» WORK REQUIRED: Starting at the line that contains "Image resolution: width=728", write out every line through the end of the records below exactly as it appears, and leave out all pictures.
[[ MATERIAL FOR THIS EXERCISE, beginning ]]
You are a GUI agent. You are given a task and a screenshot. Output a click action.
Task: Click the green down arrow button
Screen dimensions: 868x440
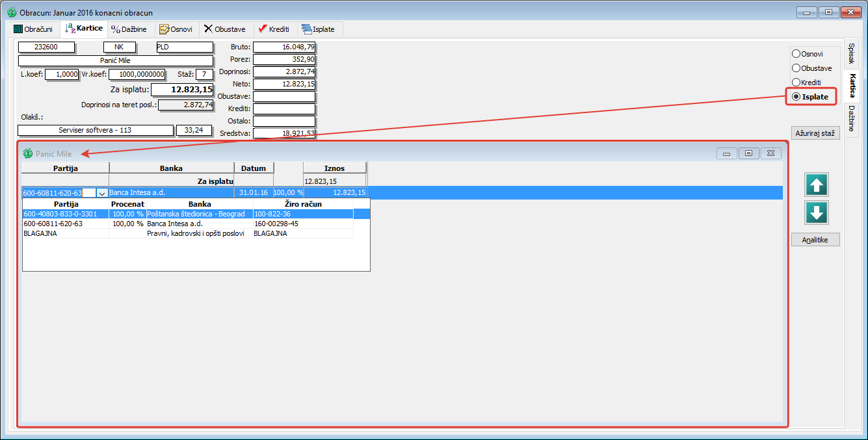pyautogui.click(x=817, y=213)
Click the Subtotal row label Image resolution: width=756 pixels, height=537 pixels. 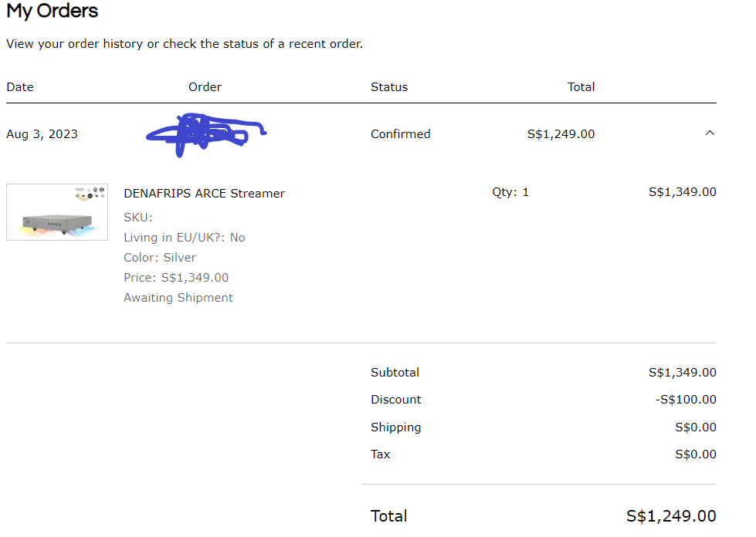point(395,373)
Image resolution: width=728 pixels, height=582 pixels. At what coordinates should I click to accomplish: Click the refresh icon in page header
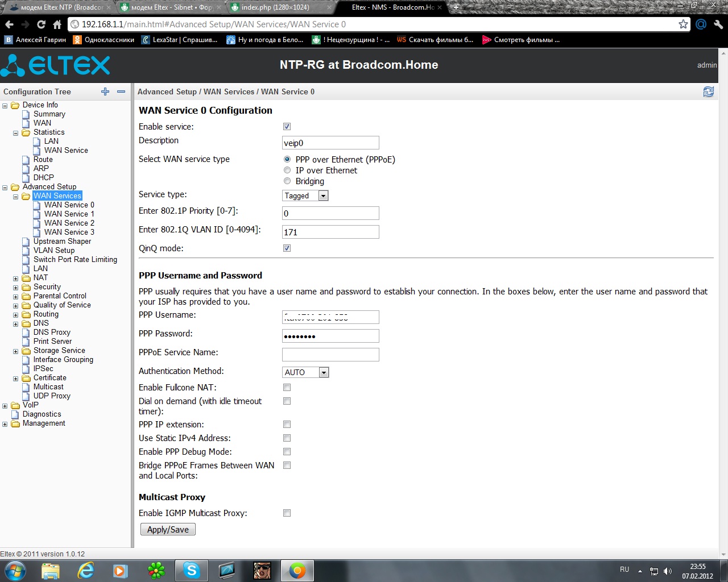tap(708, 92)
[[ MATERIAL FOR THIS EXERCISE, end ]]
» OUTPUT OF THE EXERCISE:
Image resolution: width=728 pixels, height=582 pixels. At what coordinates should I click to accomplish: Click the refresh icon in page header
tap(708, 92)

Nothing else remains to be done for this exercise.